Another result of the recalls has been a push by automakers and the federal government to include new safety features on vehicles that include things like brake overrides and airline-style black boxes to record crash data. Chip making giant Intel is working on technology for intelligent cars that could take advantage of sensors installed on vehicles already on the road to report a wide variety of things to insurance companies and authorities.
The technology would use sensors and recording capability to capture and transmit video and other information to police and insurance companies in the event of an accident to make it easier to find the cause of a crash. Intel even envisions the technology allowing the car to take over from a driver in the event that the motorist loses control. Telegraph reports that Intel has been in talks with automakers to integrate this sort of tech into vehicles.
The proposed camera systems in the car would record video footage inside and outside the vehicle. The video would also allow the car to recognize street signs. If a driver was trying to go the wrong way down a one way street the car could take over and stop the vehicle before an accident occurred. One nice feature of the intelligent vehicles would be using GPS and sensors on the car to detect potholes and turn the location of the potholes in to maintenance depots for repairs.

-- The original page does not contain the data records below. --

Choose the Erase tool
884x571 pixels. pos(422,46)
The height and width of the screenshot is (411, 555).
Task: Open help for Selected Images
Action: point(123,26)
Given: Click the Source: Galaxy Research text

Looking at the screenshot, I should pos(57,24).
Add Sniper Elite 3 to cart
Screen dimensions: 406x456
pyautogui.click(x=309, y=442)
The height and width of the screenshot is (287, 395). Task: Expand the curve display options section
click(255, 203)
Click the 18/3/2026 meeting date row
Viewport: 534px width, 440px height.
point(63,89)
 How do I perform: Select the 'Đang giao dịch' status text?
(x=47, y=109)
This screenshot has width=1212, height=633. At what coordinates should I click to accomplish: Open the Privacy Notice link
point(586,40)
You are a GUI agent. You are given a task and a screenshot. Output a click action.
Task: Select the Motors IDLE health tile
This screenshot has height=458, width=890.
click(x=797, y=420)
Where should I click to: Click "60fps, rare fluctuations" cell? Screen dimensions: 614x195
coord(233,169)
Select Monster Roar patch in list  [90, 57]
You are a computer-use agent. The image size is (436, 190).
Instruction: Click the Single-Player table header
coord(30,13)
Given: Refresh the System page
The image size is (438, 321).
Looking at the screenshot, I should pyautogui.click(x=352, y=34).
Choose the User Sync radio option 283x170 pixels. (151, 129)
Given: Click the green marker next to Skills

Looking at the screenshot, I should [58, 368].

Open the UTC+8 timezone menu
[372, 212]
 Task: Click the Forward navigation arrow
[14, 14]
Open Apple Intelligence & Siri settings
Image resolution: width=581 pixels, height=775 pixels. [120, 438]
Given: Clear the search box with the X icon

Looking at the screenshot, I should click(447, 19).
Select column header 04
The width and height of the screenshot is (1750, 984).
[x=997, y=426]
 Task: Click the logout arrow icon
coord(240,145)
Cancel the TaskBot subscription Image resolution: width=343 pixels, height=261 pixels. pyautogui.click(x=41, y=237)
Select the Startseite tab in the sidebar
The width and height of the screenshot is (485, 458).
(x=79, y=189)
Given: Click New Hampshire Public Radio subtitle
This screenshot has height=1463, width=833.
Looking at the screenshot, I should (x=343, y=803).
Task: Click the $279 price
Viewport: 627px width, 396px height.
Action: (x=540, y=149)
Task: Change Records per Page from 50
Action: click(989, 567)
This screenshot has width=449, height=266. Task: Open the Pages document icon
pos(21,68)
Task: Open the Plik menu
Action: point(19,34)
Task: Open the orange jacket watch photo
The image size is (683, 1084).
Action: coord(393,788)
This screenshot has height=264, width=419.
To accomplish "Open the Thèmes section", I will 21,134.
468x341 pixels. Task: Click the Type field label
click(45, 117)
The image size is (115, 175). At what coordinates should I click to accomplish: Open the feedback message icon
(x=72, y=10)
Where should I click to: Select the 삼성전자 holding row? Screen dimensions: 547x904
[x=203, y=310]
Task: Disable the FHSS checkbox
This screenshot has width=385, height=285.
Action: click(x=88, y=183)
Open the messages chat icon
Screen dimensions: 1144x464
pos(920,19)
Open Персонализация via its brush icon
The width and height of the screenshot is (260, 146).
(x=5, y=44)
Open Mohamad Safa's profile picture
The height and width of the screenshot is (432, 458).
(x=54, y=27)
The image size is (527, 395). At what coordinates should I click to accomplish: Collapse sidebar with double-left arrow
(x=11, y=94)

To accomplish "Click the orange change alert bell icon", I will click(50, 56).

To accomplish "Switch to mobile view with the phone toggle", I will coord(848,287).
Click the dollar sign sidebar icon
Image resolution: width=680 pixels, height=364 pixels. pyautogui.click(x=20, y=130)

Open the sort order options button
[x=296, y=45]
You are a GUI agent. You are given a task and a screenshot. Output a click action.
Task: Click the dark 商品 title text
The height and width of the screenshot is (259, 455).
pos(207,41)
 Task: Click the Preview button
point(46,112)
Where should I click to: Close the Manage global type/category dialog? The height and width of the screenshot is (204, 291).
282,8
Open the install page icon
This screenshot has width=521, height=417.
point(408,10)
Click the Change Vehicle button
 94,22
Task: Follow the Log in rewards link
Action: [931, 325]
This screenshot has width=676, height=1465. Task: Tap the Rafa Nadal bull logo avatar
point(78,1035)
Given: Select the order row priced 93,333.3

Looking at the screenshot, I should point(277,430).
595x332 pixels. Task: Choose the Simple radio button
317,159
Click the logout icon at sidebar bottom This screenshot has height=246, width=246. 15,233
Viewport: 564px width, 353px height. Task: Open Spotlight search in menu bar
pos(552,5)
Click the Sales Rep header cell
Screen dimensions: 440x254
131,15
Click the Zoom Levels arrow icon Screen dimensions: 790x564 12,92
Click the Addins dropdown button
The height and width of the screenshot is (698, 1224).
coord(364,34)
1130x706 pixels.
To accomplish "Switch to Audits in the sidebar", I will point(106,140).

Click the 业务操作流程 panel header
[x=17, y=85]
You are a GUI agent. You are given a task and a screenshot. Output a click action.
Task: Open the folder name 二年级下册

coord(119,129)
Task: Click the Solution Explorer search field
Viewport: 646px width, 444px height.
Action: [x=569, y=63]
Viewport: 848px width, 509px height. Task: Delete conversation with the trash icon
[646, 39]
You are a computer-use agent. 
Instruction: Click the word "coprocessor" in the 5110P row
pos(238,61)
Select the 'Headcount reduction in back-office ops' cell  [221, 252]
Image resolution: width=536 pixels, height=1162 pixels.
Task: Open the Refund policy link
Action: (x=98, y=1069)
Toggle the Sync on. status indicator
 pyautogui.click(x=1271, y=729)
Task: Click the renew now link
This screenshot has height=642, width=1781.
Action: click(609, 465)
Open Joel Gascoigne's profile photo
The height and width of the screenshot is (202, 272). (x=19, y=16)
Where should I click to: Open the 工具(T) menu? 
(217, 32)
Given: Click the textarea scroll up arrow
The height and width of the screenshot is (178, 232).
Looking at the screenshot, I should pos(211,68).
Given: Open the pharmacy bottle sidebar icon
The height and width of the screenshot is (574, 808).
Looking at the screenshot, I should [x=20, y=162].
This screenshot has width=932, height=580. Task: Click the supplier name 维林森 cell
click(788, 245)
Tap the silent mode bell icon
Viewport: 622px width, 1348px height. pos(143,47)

The smart technology would also allow the drivers to lock and unlock their vehicle via a smartphone or a computer and the car could also be started using the tech.
Intel's Justin Ratner said, "We are looking at a whole range of enhancements that will improve the driving experience, safety and security of vehicles. The intelligent vehicle is what we are talking about here. Once a car is connected, more or less on a continuous basis, all sorts of interesting possibilities present themselves."